## Exercise prompt
Among the entries below, determine how many lines contain the word "label" and state only that figure.
►
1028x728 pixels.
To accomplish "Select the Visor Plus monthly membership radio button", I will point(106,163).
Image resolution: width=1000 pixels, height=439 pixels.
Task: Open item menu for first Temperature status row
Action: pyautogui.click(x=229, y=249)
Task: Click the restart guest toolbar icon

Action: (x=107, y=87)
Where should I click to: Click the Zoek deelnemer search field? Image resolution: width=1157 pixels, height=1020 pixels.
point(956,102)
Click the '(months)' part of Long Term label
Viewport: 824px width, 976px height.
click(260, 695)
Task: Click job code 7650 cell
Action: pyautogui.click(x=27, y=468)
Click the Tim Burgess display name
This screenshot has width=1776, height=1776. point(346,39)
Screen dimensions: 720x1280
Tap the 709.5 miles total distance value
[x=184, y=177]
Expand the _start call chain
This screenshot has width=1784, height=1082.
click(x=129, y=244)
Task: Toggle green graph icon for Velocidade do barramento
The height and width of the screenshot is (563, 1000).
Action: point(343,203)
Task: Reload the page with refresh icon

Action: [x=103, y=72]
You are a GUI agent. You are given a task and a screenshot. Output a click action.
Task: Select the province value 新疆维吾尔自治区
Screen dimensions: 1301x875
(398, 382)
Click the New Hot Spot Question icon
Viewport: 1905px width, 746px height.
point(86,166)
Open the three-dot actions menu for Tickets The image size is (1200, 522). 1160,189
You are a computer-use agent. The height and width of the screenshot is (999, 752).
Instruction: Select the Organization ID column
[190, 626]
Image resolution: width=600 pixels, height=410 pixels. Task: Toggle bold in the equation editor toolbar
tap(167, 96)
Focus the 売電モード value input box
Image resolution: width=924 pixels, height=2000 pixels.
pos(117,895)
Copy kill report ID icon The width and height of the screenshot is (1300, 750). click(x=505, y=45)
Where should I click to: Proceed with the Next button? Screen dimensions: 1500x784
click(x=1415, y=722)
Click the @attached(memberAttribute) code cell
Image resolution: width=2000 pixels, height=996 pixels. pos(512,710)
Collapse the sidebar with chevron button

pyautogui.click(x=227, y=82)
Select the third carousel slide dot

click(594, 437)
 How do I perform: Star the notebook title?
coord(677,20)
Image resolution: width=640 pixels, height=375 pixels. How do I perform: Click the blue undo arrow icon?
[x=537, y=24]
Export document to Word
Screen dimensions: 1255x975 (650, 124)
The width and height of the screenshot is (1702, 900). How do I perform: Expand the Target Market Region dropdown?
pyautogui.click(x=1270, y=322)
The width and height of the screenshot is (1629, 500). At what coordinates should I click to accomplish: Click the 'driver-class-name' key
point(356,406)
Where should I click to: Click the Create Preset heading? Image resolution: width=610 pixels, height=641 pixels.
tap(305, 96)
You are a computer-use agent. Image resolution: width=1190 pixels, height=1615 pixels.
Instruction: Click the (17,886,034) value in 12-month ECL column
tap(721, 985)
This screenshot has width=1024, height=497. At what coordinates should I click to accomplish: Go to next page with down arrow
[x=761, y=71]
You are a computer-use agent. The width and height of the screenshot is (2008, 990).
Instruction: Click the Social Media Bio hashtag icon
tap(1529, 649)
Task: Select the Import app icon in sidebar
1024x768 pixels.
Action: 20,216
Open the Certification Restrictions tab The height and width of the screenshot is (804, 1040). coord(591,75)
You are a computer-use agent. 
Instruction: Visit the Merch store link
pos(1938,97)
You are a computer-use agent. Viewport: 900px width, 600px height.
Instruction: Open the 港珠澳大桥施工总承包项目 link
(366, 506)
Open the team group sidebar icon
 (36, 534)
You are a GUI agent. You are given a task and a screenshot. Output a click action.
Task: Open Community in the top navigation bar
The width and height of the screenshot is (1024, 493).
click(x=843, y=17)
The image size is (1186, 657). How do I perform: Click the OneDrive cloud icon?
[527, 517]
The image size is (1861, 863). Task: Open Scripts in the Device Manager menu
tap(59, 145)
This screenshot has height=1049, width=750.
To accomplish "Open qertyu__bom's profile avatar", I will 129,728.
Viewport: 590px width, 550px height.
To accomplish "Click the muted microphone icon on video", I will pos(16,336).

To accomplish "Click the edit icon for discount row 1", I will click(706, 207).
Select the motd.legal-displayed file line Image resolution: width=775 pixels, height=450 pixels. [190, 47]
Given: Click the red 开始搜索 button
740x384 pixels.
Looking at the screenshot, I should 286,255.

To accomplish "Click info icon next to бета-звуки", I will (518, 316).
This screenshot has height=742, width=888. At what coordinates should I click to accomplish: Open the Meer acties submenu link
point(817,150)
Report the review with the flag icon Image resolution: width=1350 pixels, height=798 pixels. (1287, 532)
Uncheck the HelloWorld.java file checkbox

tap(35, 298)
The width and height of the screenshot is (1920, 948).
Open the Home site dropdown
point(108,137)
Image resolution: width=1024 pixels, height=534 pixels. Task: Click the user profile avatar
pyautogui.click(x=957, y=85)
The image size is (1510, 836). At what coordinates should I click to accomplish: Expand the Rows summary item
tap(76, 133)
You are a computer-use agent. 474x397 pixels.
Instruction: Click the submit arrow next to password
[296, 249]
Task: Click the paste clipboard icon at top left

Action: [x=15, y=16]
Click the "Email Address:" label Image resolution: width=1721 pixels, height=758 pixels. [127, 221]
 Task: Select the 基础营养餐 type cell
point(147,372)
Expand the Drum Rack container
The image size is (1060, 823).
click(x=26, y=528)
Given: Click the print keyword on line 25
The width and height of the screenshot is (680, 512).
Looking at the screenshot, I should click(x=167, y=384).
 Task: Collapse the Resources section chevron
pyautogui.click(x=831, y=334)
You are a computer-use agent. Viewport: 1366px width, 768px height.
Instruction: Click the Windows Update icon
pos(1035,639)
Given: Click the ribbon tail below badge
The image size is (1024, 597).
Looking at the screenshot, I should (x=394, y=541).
◄
## Answer box
2